ЧТО ТРЕБУЕТСЯ
Пожалуйста, дословно повторите часть отрывка о вагнеровской Венере: начните со слов «Пред нами не» и закончите после слов «покаянном культе Богоматери.».

Вдруг оркестр гремит средь музыкального пейзажа, эфирного и драматического, узором геральдической мелодии. Несколькими смелыми начертаниями с ног до головы освещает приближающегося Тангейзера. Лучи блещут в сумраке, завитки облаков облекаются в манящие формы бедер и, упруго закругляясь, трепещут шеи, нагота заполняет голубые небесные лавины. Вопли вожделений, зовы сладострастия, сверхплотские порывы изрыгает оркестр, и Венера восстает над волнистым хороводом изнемогших, обессиленных нимф -- не античная Венера, древняя Афродита, своими безгрешными очертаниями пленявшая богов и людей во времена языческих алканий, но Венера вещая и грозная, Венера христианская, -- да отпустится противоестественный грех такого сближения слов!
Пред нами не неувядаемая красота, предводившая земными радостями, влечениями художественными и чувственными, как понимало ее пластическое вдохновение Эллады, но -- самое воплощение Духа Зла, истечение всемогущего сладострастия, образ Сатаны, неотразимого, великолепного, без устали подстерегающего христианские души, разящего их своим чарующим злотворным оружием.
Созданная Вагнером Венера являет телесную природу бытия, аллегорию зла, борющегося с добром, символ нашего внутреннего ада, противного нашему внутреннему небу; она мгновенно увлекает нас в глубь веков, к непостижимому величию символической поэмы Пруденция, живого Тангейзера, который целые годы утопал в блуде и, вырвавшись наконец из объятий победоносной дьяволицы, укрылся в покаянном культе Богоматери.

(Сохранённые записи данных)
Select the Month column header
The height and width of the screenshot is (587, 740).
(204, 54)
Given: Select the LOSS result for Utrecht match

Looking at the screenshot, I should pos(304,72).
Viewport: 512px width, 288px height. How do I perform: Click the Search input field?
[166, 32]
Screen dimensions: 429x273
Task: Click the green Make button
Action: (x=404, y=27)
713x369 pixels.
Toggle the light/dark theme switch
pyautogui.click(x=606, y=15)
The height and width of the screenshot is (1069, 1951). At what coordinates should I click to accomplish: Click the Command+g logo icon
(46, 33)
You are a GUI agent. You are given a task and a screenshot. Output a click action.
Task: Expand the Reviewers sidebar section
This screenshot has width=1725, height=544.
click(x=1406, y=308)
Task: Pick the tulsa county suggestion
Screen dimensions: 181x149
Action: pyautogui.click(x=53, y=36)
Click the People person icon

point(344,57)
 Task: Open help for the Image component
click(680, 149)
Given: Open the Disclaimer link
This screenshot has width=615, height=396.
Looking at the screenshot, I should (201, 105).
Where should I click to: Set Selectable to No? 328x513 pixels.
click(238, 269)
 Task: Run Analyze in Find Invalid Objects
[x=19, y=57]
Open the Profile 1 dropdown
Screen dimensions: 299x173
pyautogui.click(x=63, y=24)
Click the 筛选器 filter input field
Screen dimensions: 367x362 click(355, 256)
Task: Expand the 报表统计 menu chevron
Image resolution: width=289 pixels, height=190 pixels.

РЕЗУЛЬТАТ УПРАЖНЕНИЯ
Пред нами не неувядаемая красота, предводившая земными радостями, влечениями художественными и чувственными, как понимало ее пластическое вдохновение Эллады, но -- самое воплощение Духа Зла, истечение всемогущего сладострастия, образ Сатаны, неотразимого, великолепного, без устали подстерегающего христианские души, разящего их своим чарующим злотворным оружием.
Созданная Вагнером Венера являет телесную природу бытия, аллегорию зла, борющегося с добром, символ нашего внутреннего ада, противного нашему внутреннему небу; она мгновенно увлекает нас в глубь веков, к непостижимому величию символической поэмы Пруденция, живого Тангейзера, который целые годы утопал в блуде и, вырвавшись наконец из объятий победоносной дьяволицы, укрылся в покаянном культе Богоматери.